> _Instructions for the task_
In duplicating the lines below, keep every word unchanged and drop the pictures.

Recorded data:
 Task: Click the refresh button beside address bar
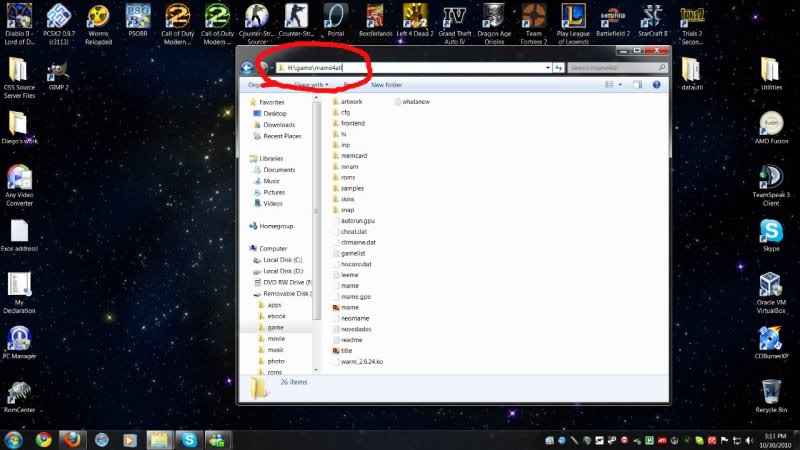(x=558, y=67)
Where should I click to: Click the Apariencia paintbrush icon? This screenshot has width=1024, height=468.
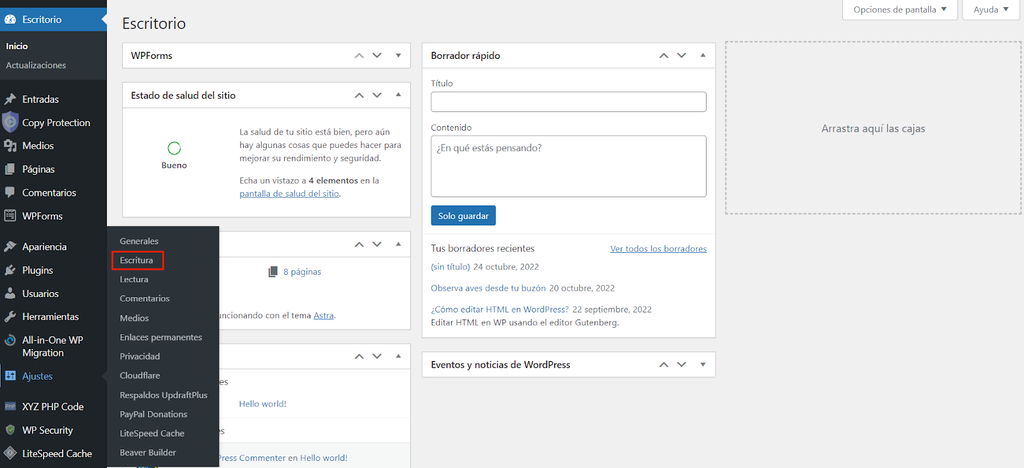(10, 246)
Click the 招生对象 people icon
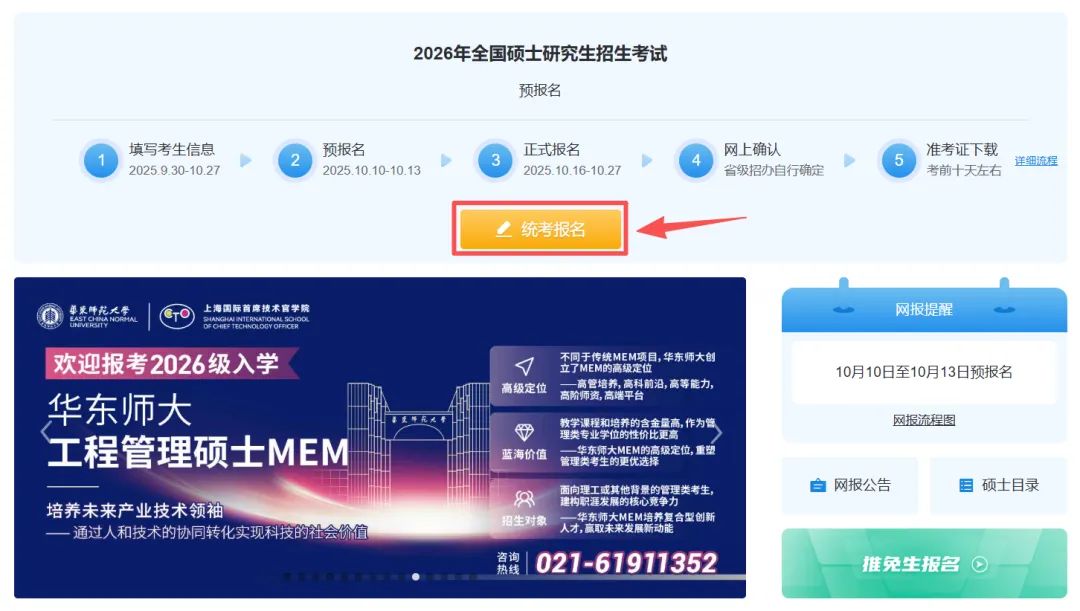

> _The completed task_
 Task: Click the refresh button beside address bar
(x=558, y=67)
Where should I click to: Click the Apariencia paintbrush icon? This screenshot has width=1024, height=468.
(10, 246)
Click the 招生对象 people icon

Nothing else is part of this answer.